Frith’s psychological model of reading acquisition maps the progression in three phases:
1. The logographic stage
The child recognises the logo rather than reading it: favourite shops, restaurants, toy brands, the amusement park sign. Whole shapes, taken in at a glance.
2. The phonological stage
The child starts identifying smaller units within words, isolated letters and syllables, and becomes aware of phonemes: each letter has a sound. This is where phonics instruction does its work.
3. The orthographic stage
Reading becomes fluent. Reading time no longer depends on word length but on how frequently the word has been encountered; familiar words are recognised whole, at speed.
Logos give you a playful bridge from the first stage into the second, using symbols your child already loves.
How can you use logos for learning?
- Collect their favourites.

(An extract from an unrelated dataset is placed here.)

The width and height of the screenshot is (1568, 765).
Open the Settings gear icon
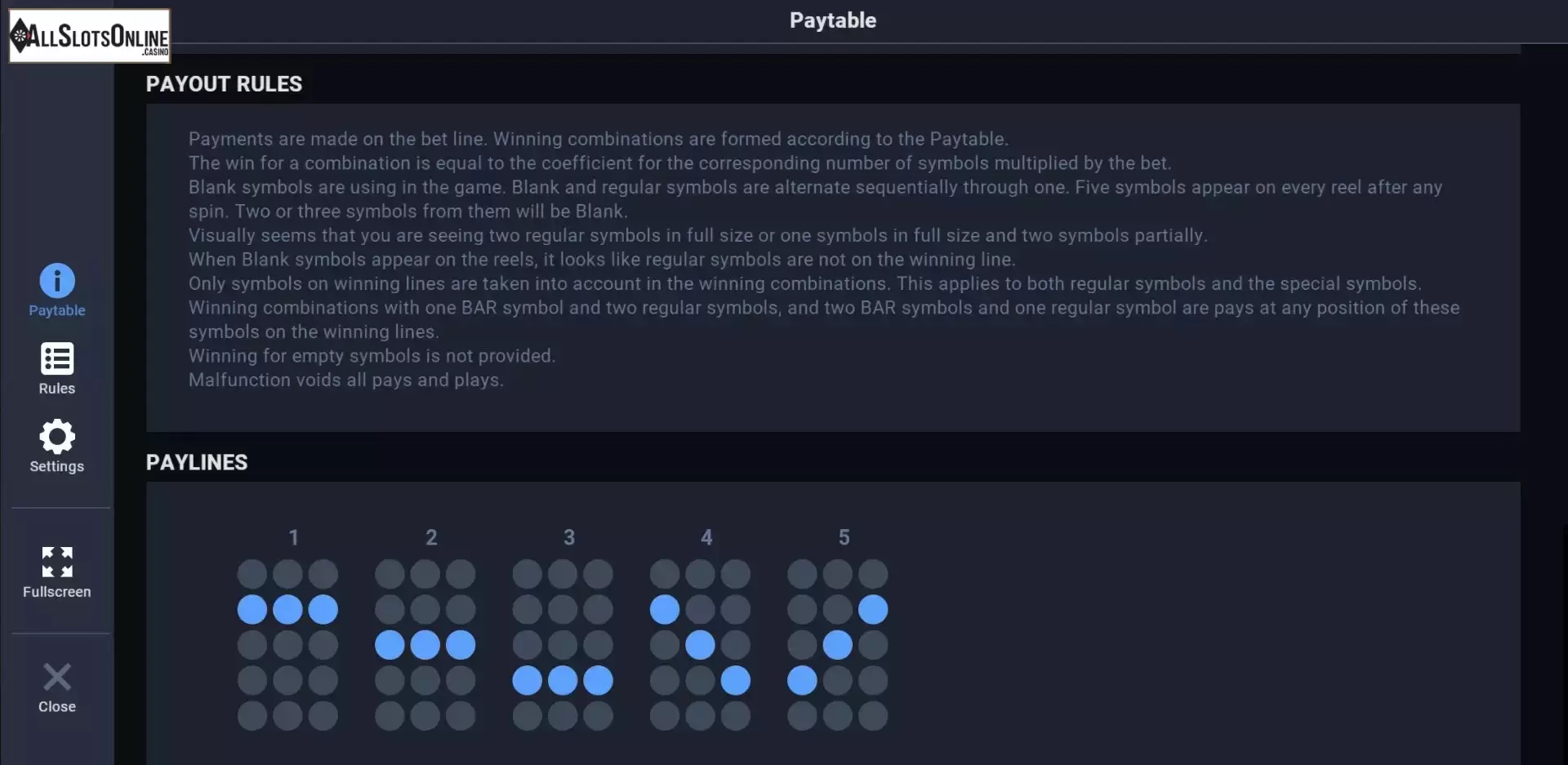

Take coloured printouts of logos your child knows and keep them with the toys, in front of their eyes.
- Play the memory game. Show a logo, ask its name, then push one step further: “what’s the first sound of that logo?”
- Match the logos. Make a grid to match logos by first sound, or print black-and-white versions and have them match colour to monochrome, which pushes attention from colour to shape, exactly where reading needs it.
- Hunt the letters. Print the letters from a logo on their own and help your child identify them. Show how the same letter appears in different styles across brands and see if they can still spot it.
- Draw and recall. Ask them to draw a logo while you name the brand. For older children, give a letter and ask for two or three brands that use it.
Your child taught themselves to recognise fifty logos without a single lesson. The trick is to walk that same recognition, one first-sound question at a time, into the alphabet.
Games like these fold neatly into everyday reading beyond books, and they suit beginning readers especially well.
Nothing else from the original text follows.